Key Questions to Ask SPM Vendors Before You Buy
You have done the hard work with internal assessments of your sales performance management needs distributing RFIs and RFPs. Now you are getting vendors to come in for sales talks, and you better be prepared to ask them the tough questions.
Spectrum and its consultants have worked with well over 100 firms deploying SPM systems and based on our experiences, we have assimilated some key questions that will help you in the final selection process.
The questions fall under three categories – product features, pricing, and support.
1) Product Features
Basic feature evaluation is covered by most teams. Here are some of the important but often ignored areas to question the vendors:
SaaS versus On-Premise – If vendors offer both on-premise and SaaS deployments, understand if the vendor has a clear preference. In case of many vendors, only the SaaS product is being actively managed and upgraded.
Data Integration – Does the SPM product have a built-in ETL tool or does it rely upon other external ETL tools? Some SPM products include this while others do not. Typically if they’re included your end users can do more ‘heavier lifting’ within the product.
Reporting – You should understand what it takes to build new reports. This task is easier in some tools than others. Are there any out-of-the-box reports available? Are they useful for your organization?

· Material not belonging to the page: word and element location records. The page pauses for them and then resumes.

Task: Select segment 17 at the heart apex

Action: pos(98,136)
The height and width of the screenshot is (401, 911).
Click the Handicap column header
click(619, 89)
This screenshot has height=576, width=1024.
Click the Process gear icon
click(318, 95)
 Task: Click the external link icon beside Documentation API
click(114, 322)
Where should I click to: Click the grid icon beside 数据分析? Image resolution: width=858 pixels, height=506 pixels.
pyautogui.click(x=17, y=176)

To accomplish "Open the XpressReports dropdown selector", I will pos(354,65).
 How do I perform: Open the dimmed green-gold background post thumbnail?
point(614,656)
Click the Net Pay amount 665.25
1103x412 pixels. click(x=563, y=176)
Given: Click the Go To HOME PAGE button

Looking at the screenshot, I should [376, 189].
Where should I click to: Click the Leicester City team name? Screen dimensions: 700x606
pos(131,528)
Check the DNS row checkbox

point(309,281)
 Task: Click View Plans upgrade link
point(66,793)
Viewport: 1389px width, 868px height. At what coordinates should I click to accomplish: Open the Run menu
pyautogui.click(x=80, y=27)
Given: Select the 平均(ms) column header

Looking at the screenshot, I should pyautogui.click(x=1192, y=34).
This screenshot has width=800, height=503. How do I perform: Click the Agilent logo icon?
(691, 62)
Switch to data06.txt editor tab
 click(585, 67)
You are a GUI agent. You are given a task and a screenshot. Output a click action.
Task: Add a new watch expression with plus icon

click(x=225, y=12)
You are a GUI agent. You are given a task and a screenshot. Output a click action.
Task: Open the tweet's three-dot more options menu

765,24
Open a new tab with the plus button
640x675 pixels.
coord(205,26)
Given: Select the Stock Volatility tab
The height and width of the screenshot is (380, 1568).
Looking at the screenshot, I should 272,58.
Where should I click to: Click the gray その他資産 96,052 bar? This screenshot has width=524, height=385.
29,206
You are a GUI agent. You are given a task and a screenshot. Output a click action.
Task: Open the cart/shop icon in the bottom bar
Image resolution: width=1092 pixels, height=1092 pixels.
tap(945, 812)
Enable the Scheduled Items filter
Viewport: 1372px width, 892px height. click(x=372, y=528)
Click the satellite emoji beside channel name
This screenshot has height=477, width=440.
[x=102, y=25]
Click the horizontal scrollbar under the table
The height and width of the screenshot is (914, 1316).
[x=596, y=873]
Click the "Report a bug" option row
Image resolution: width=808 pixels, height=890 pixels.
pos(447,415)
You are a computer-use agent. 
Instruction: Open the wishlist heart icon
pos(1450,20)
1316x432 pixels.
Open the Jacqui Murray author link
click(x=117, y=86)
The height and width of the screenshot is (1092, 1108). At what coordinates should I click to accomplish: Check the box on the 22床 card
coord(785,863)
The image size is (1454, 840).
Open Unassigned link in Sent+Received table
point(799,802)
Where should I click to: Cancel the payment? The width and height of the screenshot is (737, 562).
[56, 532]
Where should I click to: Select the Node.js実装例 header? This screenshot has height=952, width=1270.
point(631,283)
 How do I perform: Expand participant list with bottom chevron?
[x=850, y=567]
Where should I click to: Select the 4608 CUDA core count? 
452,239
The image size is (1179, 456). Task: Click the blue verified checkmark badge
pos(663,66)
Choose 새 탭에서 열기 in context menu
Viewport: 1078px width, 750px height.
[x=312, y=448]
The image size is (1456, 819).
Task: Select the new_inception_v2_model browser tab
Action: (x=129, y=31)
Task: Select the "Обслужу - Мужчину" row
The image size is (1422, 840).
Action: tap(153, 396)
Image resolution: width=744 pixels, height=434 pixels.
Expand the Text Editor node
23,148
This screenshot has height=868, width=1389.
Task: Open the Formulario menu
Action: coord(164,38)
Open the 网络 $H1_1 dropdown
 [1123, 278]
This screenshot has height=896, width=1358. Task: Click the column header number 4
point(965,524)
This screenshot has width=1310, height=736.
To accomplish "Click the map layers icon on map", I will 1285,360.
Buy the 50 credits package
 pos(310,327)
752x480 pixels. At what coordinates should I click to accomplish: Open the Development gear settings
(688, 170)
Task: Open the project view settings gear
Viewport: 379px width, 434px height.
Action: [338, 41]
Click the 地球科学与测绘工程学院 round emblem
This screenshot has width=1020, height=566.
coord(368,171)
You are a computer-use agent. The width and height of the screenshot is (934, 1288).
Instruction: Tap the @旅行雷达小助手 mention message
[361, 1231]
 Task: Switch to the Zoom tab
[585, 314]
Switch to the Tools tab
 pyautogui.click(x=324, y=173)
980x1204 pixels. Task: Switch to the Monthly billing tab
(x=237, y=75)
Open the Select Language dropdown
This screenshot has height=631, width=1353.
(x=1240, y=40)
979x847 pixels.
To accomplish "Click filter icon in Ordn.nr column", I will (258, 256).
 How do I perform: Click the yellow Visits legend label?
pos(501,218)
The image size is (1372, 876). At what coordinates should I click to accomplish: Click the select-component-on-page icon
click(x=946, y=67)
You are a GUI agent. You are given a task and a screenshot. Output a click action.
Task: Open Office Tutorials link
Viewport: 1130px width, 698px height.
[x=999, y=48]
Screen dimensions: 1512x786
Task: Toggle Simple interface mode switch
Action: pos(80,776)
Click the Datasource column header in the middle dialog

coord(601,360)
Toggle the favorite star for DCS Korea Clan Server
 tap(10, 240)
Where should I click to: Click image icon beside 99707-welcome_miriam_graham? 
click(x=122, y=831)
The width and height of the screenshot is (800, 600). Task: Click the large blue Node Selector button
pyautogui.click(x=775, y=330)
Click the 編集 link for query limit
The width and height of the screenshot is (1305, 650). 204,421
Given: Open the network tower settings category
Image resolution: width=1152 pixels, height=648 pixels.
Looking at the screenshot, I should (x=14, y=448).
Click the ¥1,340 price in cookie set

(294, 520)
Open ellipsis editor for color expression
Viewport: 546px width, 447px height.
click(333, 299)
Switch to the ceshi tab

Workflow – Another important question to ask your vendors is about the workflow possibilities. Ask the vendor if the software handles disputes, territory alignments, quotas (setting, communication, approval, and/or relief). Can the system generate email and other types of alerts?
Mobile Use – Look at how the end user experience is on mobile devices, especially for sales reps. How easily is that experience supported (heavy and specific mobile configuration efforts or part of general definition that then translate well to mobile)? Understand if the vendor has an app that they use or if this is done via web browser.
Your vendors may provide you a range of pricing models. You have to spend some time to understand the pricing parameters of the contract and understand what may increase the prices. If it is SaaS model bid, you have to size up the hardware and build out databases. If the actual data used is much more than planned, you will end up paying more (sometimes a lot more) money to the vendor. Ask questions to understand the storage variables and how sensitive this is.
Most companies also base pricing on payee or overall user counts. Get your vendors to provide the incremental cost if your users increase as well as saving if your user counts fall.
Be sure to ask about the pricing after the initial term and seek a rate hike cap on the future pricing. Check if there is an early termination fee, and if so, seek to eliminate or negotiate this fee lower.
Don’t forget to ask about not-so-obvious costs related to implementation, training, upgrades, test environments, data retention, data archival, data backup, etc.
For implementation fees, you may have fixed bid contracts on the table which come with a set of fixed assumptions. Often these assumptions are broad enough that they leave your implementation vendor plenty of leeway to seek additional fees. Pay attention to these assumptions and seek to clarify them so you really understand the implementation parameters of your project.
Be sure to clarify the ongoing support model with your vendor – what’s available for purchase and what you are in fact purchasing.
You want to first make sure your vendor provides a helpdesk and/or web support and then look for a service level agreement (SLA) on response times for fixing bugs and addressing product defects. Understand what self-help tools are available (i.e., online help, knowledge bases, user community, etc) and work to gauge their level of helpfulness (some are not actively managed and are more to simply say a YES on RFP responses).
Most vendors provide product support but not configuration support. You need to understand whether the support is a skill you want to build and maintain in-house or if you prefer to use outside assistance. If you want outside help, some of the software vendors provide this as an optional service as do specialized 3rd party SPM/ICM service providers, including Spectrum Technologies.
Last but not the least don’t limit your reference checks to customers provided by the vendor. Use your network to find out more customer references independently to gather as much information as possible to guide your decision.